By Pratik Parija and Thomas Kutty Abraham
Sept. 2 (Bloomberg) -- Sugar mills in Brazil, the world’s biggest producer, are unable to increase capacity and benefit from the highest price in 28 years because of a credit crunch, the nation’s top sugar and ethanol company said.
“We don’t see major investment going into the sugar industry next year because of a lack of credit and own resources,” Fernando Vieira, international trading manager at Copersucar SA, told an industry conference today in New Delhi. “In the short term, we don’t see much increase in output.”

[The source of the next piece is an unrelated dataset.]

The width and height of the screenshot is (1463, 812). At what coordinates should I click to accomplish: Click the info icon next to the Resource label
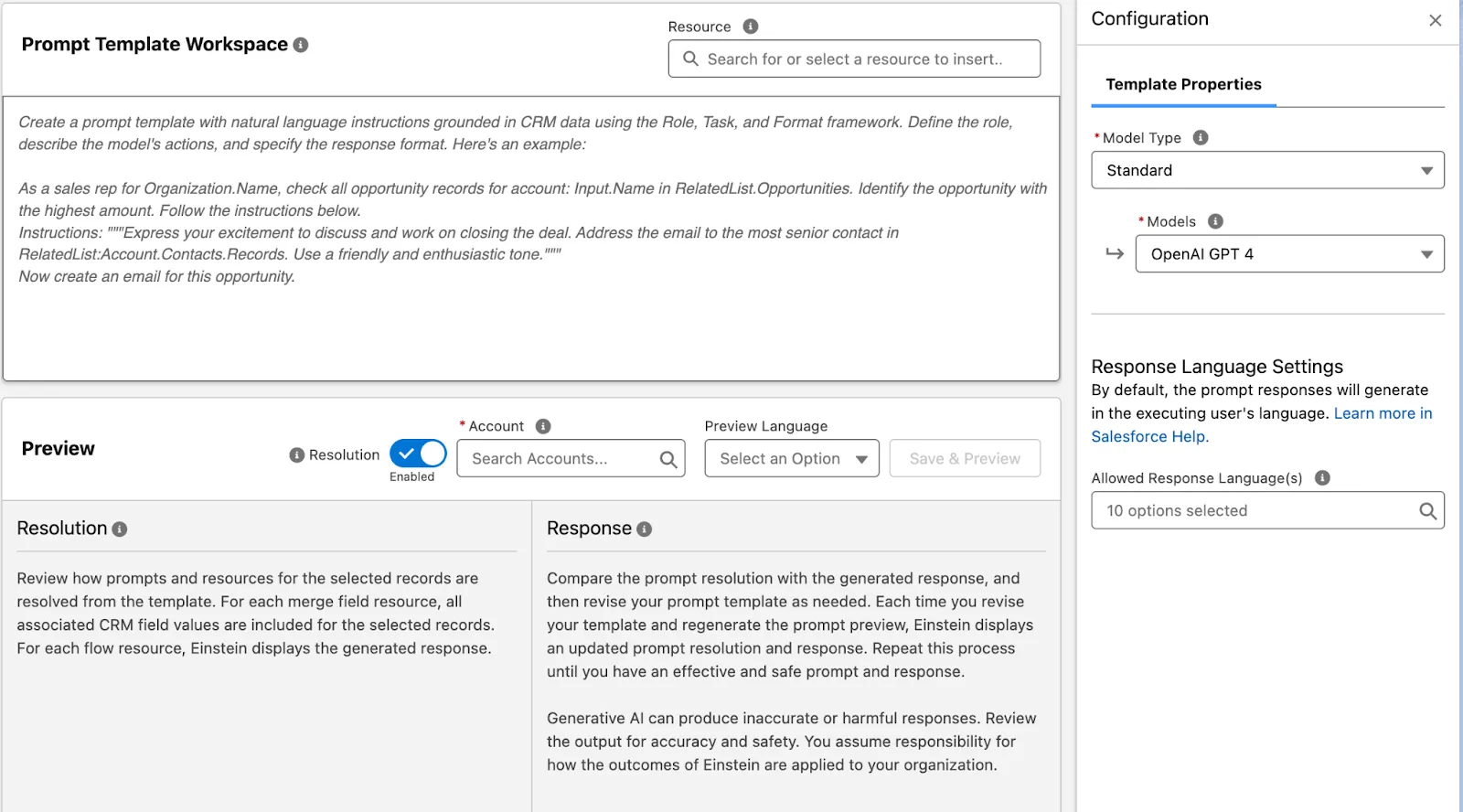pyautogui.click(x=750, y=27)
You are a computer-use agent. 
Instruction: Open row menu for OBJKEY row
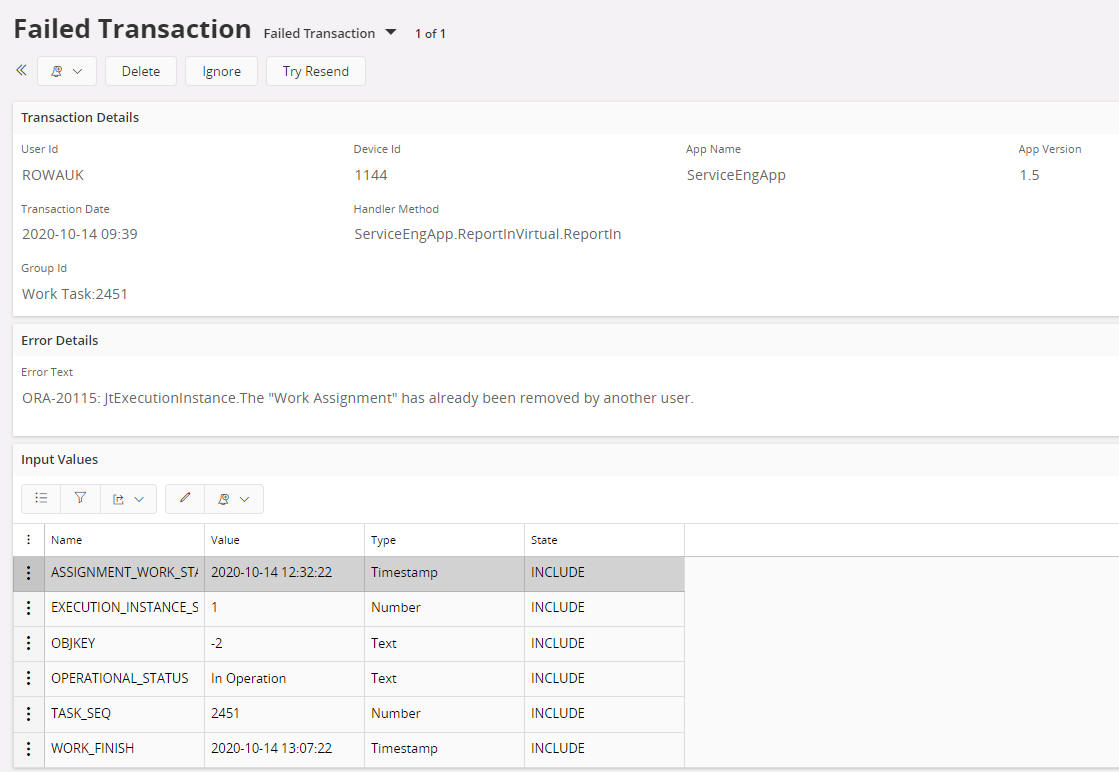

Stagnant production in Brazil, also the world’s biggest exporter, and a shortage in markets from India to Egypt may widen a global supply deficit for a second year. Raw-sugar futures reached the highest since 1981 in New York yesterday on concern a drought may curb output in India and excess rain will hamper the harvest in Brazil.
Brazil’s Center South, the world’s biggest sugar producing region, may turn out this year less than the 31.2 million metric tons estimated in April because of heavy rainfall, Eduardo Leao de Sousa, executive director of industry association Unica, said yesterday in an interview.
Producers in the Center South region may add between 1 million tons and 1.5 million tons of sugar-cane processing capacity in the year beginning May 1 and the nation’s overall production may not “rise much” next year, Vieira said.
Raw-sugar for October delivery rose as much as 1.9 percent to 24.85 cents a pound on ICE Futures U.S. yesterday, the highest for a most-active contract since February 1981.